= Party of New Forces (Belgium) =

Belgian political party

Party of New Forces (Parti des forces nouvelles, /fr/, PFN) was a Belgian far-right political party active in Wallonia. Although they share a name it is not directly connected to the Party of New Forces in France.

==Emergence==
The PFN first emerged in 1975 under the name Forces Nouvelles, initially operating as a coalition of like-minded extremists rather than a political party. Early members of the group had come from the Front de la Jeunesse. Its early years were dominated by internal struggles, resulting in the group doing little publicly between 1975 and 1980 due to this strife.

In 1979 the group was instrumental in the formation of Eurodroite, an alliance of European far-right political parties that also included the Italian Social Movement (MSI), the French PFN and Fuerza Nueva amongst others.

==Ideology==
Ideologically the party tended towards the neo-fascist or neo-Nazi end of the far-right and sought early contact with the MSI. It celebrated the heritage of Rexism and shared with it contempt for parliamentary democracy and support for corporatism in economics. The group also adopted a strongly anti-American strain to its discourse. Whilst anti-immigration has been at the centre of its appeal the PFN has also focused on anti-Semitism and has been active in promoting Holocaust denial. Its anti-immigrant rhetoric frequent included calls to biological racism. Repatriation of immigrants was a central part of their position. The group has also campaigned vigorously against abortion.

==Elections==
The group contested the 1989 regional elections but failed to attract much support, capturing only 1.1% of the vote in Brussels. The PFN spent much of the 1980s competing with the Front National for votes and tended to come off worse. Thus in Brussels in 1985 the PFN won 0.7% of the vote to the FN's 0.5% (the FN having been formed only that year) but by the 1988 municipal elections this had shifted to 0.5% for the FN to 0.9% for the FN whilst by 1991 the FN had won seats in the Chamber of Representatives. Nonetheless, it did manage to gain pockets of local support, with its vote rising as high as 15% in some districts.

==Decline==
The PFN supported the use of publicity stunts in order to raise its profile and took a stand at the Brussels International Book Fair where its stock of Holocaust denial material attracted police attention. A scuffle broke out when the police attempted to remove the stall, with the incident widely covered in the Belgian press. The incident however exacerbated internal divisions and in 1989 Willy Freson and the Liège group of the PFN split to form their own movement, Agir. Robert Destrouder, a member of the PFN secretariat, also switched over to this new group.

After 1989 the PFN continued to decline, with many party members switching allegiance to the FN thereafter. Having been seriously weakened by these splits and having failed to make any headway in the elections it contested the PFN formally dissolved in 1991. Following its disappearance some members joined the Walloon Regional Front, a short-lived group that was itself absorbed by the FN in 1993 whilst others went into a new group, Renouveau Nationaliste (formed in 1993), a group closely associated with the French and European Nationalist Party.

Collected data:
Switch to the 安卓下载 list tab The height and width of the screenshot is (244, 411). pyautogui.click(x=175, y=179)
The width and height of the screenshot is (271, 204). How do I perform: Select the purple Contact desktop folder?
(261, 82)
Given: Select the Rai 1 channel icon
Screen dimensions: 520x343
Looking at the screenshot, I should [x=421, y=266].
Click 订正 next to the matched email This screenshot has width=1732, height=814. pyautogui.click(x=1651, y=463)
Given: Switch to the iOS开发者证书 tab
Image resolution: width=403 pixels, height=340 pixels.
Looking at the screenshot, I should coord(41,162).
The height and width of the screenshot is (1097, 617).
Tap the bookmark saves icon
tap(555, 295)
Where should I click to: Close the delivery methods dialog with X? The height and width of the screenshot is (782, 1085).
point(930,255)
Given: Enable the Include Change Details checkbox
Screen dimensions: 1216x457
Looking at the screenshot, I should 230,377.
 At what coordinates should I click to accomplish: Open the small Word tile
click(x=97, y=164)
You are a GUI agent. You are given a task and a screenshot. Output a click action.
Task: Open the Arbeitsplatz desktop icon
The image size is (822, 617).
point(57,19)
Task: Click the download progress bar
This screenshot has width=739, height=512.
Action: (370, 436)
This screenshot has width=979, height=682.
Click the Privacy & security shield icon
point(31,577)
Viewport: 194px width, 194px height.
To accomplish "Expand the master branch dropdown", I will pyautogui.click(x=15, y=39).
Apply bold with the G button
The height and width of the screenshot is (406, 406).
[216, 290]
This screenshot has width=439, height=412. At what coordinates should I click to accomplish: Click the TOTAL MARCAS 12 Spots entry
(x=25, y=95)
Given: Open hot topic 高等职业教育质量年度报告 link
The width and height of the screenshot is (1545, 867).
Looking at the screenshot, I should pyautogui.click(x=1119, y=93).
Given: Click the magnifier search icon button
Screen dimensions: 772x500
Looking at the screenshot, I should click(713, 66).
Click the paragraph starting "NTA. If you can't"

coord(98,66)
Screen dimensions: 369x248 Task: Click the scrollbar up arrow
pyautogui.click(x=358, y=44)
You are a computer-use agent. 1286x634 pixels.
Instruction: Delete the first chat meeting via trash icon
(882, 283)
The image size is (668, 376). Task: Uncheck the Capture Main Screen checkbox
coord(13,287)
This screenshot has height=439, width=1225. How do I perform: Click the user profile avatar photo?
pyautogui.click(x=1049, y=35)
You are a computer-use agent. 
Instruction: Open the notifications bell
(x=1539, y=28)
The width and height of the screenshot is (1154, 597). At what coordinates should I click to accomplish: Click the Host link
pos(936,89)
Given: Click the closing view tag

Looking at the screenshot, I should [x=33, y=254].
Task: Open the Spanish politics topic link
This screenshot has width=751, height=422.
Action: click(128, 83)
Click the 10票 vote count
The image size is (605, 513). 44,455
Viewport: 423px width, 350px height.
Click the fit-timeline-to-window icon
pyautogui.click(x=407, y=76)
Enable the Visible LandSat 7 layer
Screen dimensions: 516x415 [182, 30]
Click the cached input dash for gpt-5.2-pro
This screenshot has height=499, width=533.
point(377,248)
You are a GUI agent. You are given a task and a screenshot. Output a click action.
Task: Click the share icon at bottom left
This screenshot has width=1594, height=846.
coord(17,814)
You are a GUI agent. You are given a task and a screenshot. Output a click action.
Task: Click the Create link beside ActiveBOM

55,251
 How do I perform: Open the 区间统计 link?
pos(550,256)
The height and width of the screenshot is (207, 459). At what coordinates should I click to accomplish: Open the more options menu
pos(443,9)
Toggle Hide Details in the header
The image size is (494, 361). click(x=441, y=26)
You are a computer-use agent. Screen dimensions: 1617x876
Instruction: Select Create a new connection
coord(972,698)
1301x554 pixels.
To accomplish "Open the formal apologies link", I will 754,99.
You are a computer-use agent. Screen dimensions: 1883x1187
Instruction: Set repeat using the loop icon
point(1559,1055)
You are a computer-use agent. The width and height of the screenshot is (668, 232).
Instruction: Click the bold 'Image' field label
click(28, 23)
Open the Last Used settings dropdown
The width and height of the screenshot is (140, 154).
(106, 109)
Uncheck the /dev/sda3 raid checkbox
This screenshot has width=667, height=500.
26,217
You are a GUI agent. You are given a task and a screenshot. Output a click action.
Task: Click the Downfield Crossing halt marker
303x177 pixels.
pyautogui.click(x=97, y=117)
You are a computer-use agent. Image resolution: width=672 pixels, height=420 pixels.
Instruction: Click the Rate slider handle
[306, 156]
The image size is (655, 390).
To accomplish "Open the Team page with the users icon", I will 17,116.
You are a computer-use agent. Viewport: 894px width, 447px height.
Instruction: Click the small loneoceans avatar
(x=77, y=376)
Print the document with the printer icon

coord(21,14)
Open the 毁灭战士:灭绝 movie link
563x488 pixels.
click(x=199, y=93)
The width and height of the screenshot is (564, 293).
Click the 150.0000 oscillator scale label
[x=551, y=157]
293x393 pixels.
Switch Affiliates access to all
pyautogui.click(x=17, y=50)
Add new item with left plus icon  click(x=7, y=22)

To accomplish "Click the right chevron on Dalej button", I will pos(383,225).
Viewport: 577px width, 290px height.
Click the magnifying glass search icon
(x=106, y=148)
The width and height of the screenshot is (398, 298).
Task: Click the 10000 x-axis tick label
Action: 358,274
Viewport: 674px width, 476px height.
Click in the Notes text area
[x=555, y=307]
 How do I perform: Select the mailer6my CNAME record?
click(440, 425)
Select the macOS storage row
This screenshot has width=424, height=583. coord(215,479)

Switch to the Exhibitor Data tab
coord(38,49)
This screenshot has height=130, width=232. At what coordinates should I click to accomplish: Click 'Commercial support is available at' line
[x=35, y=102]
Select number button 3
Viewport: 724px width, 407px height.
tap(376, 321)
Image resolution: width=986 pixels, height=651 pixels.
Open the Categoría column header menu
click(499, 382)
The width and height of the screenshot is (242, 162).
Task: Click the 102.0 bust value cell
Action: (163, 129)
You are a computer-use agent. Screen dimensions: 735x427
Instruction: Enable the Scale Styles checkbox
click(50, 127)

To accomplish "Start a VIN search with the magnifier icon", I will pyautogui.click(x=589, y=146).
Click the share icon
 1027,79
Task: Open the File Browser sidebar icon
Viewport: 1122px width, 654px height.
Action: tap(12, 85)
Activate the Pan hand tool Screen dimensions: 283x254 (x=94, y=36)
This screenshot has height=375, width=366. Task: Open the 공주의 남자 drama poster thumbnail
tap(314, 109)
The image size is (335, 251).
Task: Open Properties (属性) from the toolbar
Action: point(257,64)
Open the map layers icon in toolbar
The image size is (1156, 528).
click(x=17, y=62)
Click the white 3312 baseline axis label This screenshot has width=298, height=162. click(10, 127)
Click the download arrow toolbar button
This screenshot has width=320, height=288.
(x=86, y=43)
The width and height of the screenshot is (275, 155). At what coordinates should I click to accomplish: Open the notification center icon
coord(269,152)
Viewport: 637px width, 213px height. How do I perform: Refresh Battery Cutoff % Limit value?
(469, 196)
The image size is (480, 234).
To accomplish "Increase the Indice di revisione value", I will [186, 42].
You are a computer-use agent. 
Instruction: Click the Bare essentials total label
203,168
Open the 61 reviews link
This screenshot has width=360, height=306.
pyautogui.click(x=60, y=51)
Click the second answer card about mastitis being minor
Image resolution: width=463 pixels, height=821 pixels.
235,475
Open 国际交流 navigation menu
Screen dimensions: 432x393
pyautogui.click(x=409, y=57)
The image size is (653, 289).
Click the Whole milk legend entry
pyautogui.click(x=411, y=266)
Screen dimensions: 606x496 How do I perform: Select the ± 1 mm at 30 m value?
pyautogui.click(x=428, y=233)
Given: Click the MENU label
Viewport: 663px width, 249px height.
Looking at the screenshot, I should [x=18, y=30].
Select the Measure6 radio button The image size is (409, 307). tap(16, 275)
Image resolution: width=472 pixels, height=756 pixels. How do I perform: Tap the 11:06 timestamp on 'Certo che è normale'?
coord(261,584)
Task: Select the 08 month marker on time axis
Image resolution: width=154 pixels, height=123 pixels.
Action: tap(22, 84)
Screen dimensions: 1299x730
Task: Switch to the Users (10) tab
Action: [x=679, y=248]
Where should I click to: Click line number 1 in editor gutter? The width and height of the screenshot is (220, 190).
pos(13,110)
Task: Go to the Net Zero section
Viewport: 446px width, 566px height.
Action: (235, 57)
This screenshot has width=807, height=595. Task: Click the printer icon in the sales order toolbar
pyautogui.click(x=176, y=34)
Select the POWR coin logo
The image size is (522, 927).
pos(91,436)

## Task description
Return the passage of the Party of New Forces article above, from "Belgian political party" up to and including "to this strife.", without changing a word.

## Answer for this exercise
Belgian political party

Party of New Forces (Parti des forces nouvelles, /fr/, PFN) was a Belgian far-right political party active in Wallonia. Although they share a name it is not directly connected to the Party of New Forces in France.

==Emergence==
The PFN first emerged in 1975 under the name Forces Nouvelles, initially operating as a coalition of like-minded extremists rather than a political party. Early members of the group had come from the Front de la Jeunesse. Its early years were dominated by internal struggles, resulting in the group doing little publicly between 1975 and 1980 due to this strife.